* [Documento]
* * *

#!/bin/bash
# bench-matrix.sh — TPC-H Q1..Q22: PG | Col (vec) | ClickHouse × Frio / Quente
#
# Frio  = 1ª execução  (cache frio)
# Quente = média de 3 execuções seguintes (cache quente)
#
# Uso: bash bench-matrix.sh [port] [--no-ch]
#        port padrão: 5433

export LC_ALL=C

PORT=5433
WITH_CH=1
DBUSER="${PGUSER:-postgres}"
CACHE_OPTS=""

for arg in "$@"; do
    case "$arg" in
        --no-ch)
            WITH_CH=0
            ;;
        --cache-on)
            CACHE_OPTS="-c storage_engine.enable_page_cache=on"
            ;;
        ''|*[!0-9]*)
            if [[ "$arg" != "--no-ch" && "$arg" != "--cache-on" ]]; then
                echo "Uso: bash bench-matrix.sh [port] [--no-ch] [--cache-on]" >&2
                exit 1
            fi
            ;;
        *)
            PORT="$arg"
            ;;
    esac
done

DIR="$(cd "$(dirname "$0")" && pwd)"
if [[ "$DBUSER" == "postgres" && "$(id -un)" != "postgres" ]]; then
    USE_SUDO_POSTGRES=1
else
    USE_SUDO_POSTGRES=0
fi
mkdir -p "$DIR/result"


# ---------------------------------------------------------------------------
# run_psql <pgoptions> <extra args...>
# ---------------------------------------------------------------------------
function run_psql {
    local pgoptions="$1"
    shift

    if [[ "$USE_SUDO_POSTGRES" -eq 1 ]]; then
        sudo -u postgres env PGOPTIONS="$pgoptions" \
            psql -p "$PORT" -d tpch -qAXt "$@"
    else
        PGOPTIONS="$pgoptions" \
            psql -U "$DBUSER" -p "$PORT" -d tpch -qAXt "$@"

* * *

* [Dados disponíveis]
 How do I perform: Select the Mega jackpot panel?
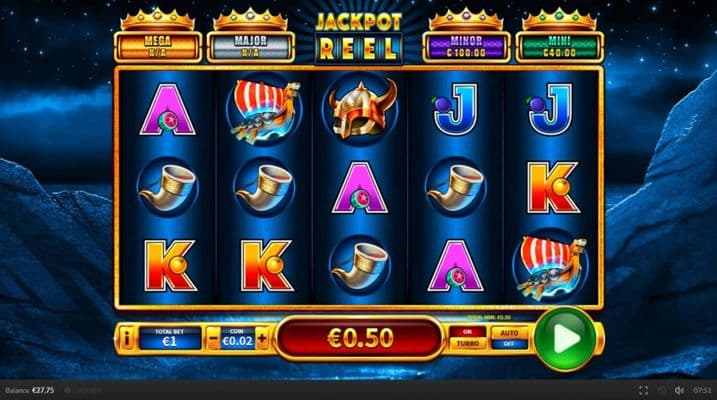coord(158,47)
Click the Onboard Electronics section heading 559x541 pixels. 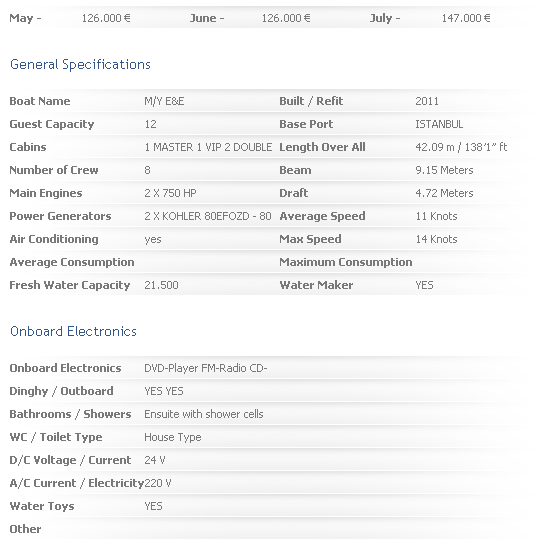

* * *

* [Pedido]
Com base no script de benchmark, responda:
1. Qual é a porta padrão?
2. Como o cabeçalho define a medição "Quente"?
3. Que valor a opção --cache-on atribui a CACHE_OPTS?
A listagem não tem relação com o script de benchmark.

* [Resposta abaixo]
1. 5433.
2. Média de 3 execuções seguintes (cache quente).
3. "-c storage_engine.enable_page_cache=on".